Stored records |
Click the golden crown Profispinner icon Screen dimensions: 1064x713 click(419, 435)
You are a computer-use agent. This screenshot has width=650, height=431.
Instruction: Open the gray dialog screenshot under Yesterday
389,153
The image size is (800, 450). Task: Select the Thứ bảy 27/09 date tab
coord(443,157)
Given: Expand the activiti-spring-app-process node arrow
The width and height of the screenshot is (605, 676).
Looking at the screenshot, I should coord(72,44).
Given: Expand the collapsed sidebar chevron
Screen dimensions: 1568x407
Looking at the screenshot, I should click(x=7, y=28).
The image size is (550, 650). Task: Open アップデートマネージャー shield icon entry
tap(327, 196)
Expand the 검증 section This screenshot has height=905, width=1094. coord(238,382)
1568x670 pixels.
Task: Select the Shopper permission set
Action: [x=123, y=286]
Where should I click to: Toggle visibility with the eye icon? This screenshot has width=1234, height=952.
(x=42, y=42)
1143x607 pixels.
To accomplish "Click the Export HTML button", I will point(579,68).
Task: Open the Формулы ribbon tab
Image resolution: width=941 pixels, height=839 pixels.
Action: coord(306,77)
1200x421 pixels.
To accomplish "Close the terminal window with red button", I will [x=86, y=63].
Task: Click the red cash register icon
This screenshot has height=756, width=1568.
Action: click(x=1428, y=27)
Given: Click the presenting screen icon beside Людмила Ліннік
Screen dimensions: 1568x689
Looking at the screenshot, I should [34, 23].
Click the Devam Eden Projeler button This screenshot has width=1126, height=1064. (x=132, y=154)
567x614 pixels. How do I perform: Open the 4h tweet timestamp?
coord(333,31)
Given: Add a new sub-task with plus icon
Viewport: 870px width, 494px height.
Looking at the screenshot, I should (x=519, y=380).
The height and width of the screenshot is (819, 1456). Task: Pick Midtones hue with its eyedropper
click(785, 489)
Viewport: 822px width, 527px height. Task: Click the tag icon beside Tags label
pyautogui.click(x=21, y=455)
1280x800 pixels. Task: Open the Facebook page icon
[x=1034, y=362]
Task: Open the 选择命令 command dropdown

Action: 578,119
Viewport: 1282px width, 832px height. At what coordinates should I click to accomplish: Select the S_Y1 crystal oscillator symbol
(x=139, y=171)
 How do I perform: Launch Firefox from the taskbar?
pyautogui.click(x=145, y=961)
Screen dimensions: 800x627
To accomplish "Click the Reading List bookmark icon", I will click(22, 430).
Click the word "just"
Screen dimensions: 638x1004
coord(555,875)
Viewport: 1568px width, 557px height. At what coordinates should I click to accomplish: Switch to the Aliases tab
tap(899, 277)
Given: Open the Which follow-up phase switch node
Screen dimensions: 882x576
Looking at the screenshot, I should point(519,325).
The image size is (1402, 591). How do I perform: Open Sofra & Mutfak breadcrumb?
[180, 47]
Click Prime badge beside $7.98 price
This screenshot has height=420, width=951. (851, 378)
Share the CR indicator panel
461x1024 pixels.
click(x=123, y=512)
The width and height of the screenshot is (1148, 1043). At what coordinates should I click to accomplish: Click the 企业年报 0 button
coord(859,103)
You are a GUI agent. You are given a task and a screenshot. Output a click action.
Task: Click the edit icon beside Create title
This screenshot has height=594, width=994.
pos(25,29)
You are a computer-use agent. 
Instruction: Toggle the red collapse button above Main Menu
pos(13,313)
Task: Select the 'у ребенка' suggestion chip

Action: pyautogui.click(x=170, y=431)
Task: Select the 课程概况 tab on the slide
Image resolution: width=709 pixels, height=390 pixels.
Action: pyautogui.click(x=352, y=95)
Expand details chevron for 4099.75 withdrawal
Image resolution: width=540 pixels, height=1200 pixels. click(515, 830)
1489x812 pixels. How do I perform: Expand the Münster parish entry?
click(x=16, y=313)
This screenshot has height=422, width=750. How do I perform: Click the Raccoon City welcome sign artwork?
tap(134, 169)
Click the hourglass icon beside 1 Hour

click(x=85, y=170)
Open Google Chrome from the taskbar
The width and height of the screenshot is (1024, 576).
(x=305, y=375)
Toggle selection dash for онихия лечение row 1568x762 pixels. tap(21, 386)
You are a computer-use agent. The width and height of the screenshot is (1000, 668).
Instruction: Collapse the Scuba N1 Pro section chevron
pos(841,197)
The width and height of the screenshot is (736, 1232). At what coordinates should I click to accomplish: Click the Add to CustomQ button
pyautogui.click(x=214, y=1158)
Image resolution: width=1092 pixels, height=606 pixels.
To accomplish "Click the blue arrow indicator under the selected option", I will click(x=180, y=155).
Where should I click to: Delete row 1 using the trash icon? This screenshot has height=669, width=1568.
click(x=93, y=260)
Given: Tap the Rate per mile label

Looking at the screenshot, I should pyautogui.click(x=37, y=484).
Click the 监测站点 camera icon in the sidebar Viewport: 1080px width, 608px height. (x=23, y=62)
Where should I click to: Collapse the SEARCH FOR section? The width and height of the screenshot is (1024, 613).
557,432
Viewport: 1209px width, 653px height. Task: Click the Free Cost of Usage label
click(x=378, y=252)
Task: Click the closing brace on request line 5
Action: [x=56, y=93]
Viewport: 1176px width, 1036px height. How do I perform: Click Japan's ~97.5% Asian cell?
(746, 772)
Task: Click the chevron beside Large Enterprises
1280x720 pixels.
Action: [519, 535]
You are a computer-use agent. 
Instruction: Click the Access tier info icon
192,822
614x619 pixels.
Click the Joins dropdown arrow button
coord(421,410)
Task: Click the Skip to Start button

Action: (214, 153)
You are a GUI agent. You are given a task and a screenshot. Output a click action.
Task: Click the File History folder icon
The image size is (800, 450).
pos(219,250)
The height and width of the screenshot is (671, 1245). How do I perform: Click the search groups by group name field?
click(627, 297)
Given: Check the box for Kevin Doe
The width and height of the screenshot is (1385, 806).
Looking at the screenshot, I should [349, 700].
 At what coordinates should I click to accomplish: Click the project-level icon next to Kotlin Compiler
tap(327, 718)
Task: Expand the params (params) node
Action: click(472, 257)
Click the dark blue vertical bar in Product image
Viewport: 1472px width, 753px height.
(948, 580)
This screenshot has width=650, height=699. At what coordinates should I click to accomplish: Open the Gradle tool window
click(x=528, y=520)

WHAT IS BEING ASKED | Would you filter the records and copy out each line containing "sidebar"?

TASK ANSWER |
Given: Expand the collapsed sidebar chevron
Click the 监测站点 camera icon in the sidebar Viewport: 1080px width, 608px height. (x=23, y=62)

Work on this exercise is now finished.